His family denies the reports, and Karkoc himself is under geriatric care, being treated for Alzheimers. His only statement to the AP was, “I don’t think I can explain.”
His son, Andriy Karkoc, now functions as a spokesman for the family.
“There’s nothing in the historical record that indicates my father had any role whatsoever in any type of war crime activity,” he said. “My father’s identity has never been in question nor has it ever been hidden.”
However, until they can get him to Poland to formally question him, it’s all conjecture. At least that is what Andrzej Pozorski, one of the prosecutors in the case, believes.
“This person has not been questioned in the capacity of a suspect so it is hard to react to his explanations, because we don’t know them,” Pozorski said.
Gathered from testimonies of other members of the unit, government documents dated from the period, and some of Karkoc’s own memoir, officials have put together an incriminating picture of what happened that day.
Karkoc allegedly entered the village and ordered his soldiers to “liquidate all the residents.” This was in response to the reported killing of an SS Officer by the citizens. The soldiers burned the houses and shot anyone they saw. In addition, evidence suggests he was involved in quelling the 1944 Warsaw Uprising, when Polish residents resisted German rule.
Efraim Zuroff at the Simon Wisenthal Center in Jerusalem believes the evidence against Karkoc, and the fact that lied on his application, should be enough for deportation.
“In America this is a relatively easy case: If he was the commander of a unit that carried out atrocities, that’s a no brainer,” Zuroff said. “Even in Germany … if the guy was the commander of the unit, then even if they can’t show he personally pulled the trigger, he bears responsibility.”
The United States does not prosecute Nazi war criminals, although in recent years many have been tracked down in America. The Simon Wiesenthal Center estimates that there might be hundreds living here. They attribute this to the young age that Nazi soldiers and Hitler Youth joined the service combined with advanced medicine, allowing people to live in their nineties. However, the U.S Justice Department can extradite immigrants to prosecuting countries.

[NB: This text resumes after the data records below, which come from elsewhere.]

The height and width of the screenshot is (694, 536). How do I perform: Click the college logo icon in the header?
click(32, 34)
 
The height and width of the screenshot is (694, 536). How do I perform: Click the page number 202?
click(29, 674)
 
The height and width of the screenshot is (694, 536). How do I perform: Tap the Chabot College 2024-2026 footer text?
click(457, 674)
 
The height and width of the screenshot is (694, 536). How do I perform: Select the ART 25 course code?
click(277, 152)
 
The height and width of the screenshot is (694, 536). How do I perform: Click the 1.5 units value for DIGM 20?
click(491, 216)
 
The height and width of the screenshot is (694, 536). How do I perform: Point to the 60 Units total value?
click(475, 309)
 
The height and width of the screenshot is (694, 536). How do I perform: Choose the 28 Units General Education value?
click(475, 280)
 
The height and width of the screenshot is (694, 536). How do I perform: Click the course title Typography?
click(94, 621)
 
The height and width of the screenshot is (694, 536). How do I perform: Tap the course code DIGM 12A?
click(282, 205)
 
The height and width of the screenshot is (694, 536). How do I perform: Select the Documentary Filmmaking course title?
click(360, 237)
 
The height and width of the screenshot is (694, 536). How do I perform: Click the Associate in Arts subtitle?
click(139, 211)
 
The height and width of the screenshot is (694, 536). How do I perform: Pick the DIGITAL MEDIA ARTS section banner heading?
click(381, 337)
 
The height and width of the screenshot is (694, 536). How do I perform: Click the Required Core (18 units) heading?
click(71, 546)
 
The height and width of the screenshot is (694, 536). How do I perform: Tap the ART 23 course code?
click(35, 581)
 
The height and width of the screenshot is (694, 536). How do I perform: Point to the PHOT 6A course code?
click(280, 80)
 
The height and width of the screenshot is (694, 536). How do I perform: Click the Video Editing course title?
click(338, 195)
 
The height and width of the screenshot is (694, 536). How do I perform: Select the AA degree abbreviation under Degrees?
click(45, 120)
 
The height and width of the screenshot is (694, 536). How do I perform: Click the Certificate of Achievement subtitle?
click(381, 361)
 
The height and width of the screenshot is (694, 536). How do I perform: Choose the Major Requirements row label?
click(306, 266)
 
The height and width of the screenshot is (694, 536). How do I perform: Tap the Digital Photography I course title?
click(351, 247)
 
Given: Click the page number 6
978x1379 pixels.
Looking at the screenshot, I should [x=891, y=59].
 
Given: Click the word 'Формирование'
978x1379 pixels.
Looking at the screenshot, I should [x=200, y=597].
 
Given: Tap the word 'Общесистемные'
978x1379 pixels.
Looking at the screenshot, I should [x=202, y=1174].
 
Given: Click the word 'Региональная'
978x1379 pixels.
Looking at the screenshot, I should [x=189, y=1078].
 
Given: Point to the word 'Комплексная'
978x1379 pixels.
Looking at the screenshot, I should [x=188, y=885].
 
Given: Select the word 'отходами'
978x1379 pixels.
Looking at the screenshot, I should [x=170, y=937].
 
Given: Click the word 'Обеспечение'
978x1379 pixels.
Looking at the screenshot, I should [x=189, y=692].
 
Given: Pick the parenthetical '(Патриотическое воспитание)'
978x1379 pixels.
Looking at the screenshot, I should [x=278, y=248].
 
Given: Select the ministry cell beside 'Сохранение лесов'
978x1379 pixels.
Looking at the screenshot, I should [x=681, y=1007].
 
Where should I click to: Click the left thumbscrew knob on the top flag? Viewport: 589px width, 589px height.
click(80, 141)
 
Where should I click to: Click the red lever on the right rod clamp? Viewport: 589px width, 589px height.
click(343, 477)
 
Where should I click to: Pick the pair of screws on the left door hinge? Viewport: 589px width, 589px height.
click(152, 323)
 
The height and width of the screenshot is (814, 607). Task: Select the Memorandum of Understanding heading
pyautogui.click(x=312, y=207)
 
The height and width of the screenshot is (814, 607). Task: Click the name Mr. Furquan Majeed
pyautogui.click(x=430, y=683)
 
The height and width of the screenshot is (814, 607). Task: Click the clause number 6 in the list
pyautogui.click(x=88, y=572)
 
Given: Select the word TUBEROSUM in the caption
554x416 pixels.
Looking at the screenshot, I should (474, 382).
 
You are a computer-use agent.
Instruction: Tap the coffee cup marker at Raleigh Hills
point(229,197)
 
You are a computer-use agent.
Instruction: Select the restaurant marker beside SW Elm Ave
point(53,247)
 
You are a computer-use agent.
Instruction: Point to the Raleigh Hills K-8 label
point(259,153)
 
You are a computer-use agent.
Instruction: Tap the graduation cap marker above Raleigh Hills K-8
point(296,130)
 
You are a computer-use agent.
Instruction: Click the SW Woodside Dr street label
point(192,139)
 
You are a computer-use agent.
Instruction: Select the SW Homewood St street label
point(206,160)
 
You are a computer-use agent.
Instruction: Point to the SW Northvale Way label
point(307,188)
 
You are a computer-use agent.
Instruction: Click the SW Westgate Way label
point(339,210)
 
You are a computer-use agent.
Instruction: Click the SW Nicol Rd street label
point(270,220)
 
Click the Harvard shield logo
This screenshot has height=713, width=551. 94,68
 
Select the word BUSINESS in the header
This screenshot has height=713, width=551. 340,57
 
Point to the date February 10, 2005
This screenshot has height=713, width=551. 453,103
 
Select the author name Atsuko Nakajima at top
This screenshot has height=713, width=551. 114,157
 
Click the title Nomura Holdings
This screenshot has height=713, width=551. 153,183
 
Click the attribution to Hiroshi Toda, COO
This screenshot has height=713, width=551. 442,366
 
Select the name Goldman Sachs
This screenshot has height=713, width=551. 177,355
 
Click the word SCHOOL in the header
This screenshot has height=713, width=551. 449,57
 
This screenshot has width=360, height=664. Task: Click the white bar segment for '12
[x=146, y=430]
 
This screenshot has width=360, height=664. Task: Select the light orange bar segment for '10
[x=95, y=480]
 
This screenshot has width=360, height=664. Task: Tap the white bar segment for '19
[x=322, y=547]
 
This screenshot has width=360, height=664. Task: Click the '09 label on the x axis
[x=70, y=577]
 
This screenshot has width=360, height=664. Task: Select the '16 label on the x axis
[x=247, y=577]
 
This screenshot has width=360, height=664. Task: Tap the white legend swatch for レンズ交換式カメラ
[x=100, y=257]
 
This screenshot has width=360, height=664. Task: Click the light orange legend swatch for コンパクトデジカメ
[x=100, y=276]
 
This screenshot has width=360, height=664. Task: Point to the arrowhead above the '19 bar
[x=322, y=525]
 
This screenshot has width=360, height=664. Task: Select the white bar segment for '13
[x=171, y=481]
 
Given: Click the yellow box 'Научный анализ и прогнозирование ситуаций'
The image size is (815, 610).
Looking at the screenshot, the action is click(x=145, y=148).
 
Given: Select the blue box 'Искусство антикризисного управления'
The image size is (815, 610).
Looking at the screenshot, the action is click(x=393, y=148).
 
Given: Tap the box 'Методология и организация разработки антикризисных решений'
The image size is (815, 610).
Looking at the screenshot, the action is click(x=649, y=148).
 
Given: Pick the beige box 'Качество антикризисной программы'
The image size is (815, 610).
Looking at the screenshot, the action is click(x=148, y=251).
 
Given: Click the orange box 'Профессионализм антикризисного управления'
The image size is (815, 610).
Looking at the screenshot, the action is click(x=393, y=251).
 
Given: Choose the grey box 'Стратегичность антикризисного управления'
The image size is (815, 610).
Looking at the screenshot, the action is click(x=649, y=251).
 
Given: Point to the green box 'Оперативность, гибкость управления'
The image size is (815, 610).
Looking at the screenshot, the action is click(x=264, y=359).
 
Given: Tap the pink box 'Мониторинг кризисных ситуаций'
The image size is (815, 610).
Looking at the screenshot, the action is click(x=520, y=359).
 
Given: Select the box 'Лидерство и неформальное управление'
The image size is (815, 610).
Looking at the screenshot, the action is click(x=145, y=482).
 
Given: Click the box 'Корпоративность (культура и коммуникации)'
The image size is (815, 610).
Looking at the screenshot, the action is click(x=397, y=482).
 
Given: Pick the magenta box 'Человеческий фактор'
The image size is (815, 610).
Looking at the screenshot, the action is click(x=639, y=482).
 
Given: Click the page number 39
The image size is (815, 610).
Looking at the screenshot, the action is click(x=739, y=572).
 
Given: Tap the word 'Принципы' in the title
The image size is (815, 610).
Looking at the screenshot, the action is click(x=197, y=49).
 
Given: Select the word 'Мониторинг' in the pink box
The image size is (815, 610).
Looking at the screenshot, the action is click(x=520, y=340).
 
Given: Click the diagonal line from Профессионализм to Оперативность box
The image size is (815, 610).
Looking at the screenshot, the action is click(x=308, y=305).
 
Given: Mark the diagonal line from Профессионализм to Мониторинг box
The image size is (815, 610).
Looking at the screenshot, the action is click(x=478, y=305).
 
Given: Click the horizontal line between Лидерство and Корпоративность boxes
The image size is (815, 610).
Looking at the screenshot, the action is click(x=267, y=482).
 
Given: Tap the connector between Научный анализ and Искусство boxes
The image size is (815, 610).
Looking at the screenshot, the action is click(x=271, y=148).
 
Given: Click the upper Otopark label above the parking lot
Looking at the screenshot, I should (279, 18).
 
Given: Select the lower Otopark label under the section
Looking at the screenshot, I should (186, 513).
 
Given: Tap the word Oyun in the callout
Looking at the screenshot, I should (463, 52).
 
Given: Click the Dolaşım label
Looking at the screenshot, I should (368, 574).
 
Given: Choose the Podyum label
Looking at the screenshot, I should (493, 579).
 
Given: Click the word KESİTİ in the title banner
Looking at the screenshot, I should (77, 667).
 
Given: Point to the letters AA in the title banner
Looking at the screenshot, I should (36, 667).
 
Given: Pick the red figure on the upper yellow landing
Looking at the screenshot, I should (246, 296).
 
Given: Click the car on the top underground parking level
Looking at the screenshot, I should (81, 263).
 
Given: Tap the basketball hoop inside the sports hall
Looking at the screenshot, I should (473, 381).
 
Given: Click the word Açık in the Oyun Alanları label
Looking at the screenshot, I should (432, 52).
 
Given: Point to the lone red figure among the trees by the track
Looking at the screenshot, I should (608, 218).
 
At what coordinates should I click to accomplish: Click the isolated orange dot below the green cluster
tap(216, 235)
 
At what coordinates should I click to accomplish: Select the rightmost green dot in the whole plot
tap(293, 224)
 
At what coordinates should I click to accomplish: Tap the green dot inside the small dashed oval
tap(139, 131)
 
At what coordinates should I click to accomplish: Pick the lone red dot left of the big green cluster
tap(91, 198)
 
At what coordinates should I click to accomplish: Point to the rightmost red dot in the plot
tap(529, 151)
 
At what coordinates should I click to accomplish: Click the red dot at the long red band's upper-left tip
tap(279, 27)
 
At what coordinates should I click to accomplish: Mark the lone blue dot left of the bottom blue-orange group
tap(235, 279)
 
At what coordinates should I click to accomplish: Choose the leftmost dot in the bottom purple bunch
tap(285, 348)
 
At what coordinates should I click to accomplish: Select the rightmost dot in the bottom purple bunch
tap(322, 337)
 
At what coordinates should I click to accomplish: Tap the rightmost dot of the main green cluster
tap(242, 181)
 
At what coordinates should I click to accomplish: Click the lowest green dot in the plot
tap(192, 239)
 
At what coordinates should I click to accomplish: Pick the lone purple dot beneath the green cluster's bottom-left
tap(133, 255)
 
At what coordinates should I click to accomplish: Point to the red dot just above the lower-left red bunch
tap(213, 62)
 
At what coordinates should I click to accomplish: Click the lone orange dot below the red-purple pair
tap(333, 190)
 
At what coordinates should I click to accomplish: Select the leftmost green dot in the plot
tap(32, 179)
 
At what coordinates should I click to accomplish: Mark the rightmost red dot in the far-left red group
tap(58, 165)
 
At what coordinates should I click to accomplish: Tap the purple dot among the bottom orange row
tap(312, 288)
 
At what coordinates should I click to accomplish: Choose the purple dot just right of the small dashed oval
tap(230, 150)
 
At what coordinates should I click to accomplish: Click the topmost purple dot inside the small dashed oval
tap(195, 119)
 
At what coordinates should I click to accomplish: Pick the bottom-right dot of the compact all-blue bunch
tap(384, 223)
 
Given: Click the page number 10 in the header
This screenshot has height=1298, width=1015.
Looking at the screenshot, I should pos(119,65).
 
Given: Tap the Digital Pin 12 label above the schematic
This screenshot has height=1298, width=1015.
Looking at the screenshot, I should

When the story hit in 2013, German prosecutors also leveled charges against Karkoc, wanting him extradited as well. But they dropped the charges in 2015 when a U.S doctor treating him declared him “unfit to stand trial.” The Polish prosecutors, however, did not care and say this is typical of Nazi officers, to look as frail as possible to avoid prosecution.
The arrest warrant was issued this week by a Polish court. This is the first step in the extradition process. It is unclear whether the U.S government will comply.
A spokesman for the US Justice Department, Nicole Navas told the Star Tribune, “[We are] aware of the allegations reported in the media and we take all credible allegations of participation in WWII Nazi crimes very seriously.”
Beyond that, she would not comment further. If convicted, Krakoc will spend whatever is left of his life in a Polish prison.